Nos vies valent plus que leurs profits

La mortalité infantile au plus haut

C’est huit mois après sa sortie que le gouvernement a finalement choisi de rendre public un rapport de l’Inspection générale des affaires sociales (Igas), montrant une « dégradation sanitaire importante » de la natalité, c’est-à-dire une augmentation constante depuis quinze ans de la mortalité des nouveaux nés. Le ministère de la Santé s’est fait forcer la main par Le Canard enchaîné qui avait fait état de ce rapport et de ses conclusions dans son édition de cette semaine. Autrefois bien placée parmi les pays développés, la France a chuté depuis le début des années 2010 vers le bas du classement, avec plus de quatre bébés sur 1 000 décédés avant leur premier anniversaire en 2024. Cette mortalité de 4 ‰ est supérieure à celle de la moyenne de l’Union européenne (3,3 ‰) et loin de celle enregistrée par des pays comme l’Italie et le Portugal (2,5 ‰). Si, notent les auteurs, les causes sont diverses (âge de plus en plus tardif des grossesses, hausse des grossesses multiples…), un facteur prépondérant est celui des inégalités sociales et territoriales qui amplifient le risque de décès du nouveau-né ou de sa mère.
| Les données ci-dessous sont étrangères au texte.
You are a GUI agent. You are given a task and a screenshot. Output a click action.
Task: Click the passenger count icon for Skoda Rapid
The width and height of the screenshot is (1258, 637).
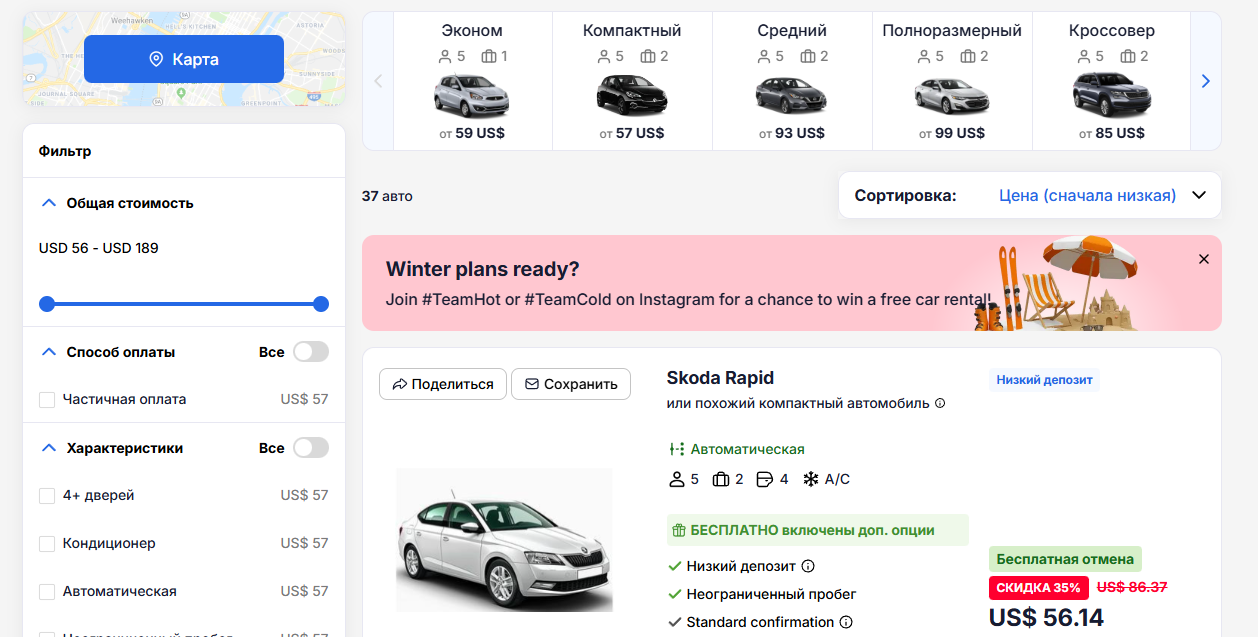(675, 479)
Par exemple, les régions d’Outre-mer, généralement plus défavorisées, enregistrent les chiffres les plus préoccupants. La situation s’est aussi dégradée en Île-de-France et la Seine-Saint-Denis, le département le plus pauvre de Métropole, enregistre le taux de mortalité infantile le plus élevé, avec environ une mortalité de 5,4 ‰. Ce chiffre dépasse de 50 % la moyenne nationale et s’explique par une combinaison de facteurs socio-économiques, de difficultés d’accès aux soins et de saturation des structures périnatales locales. Bref, la pauvreté joue un rôle déterminant dans la mortalité infantile.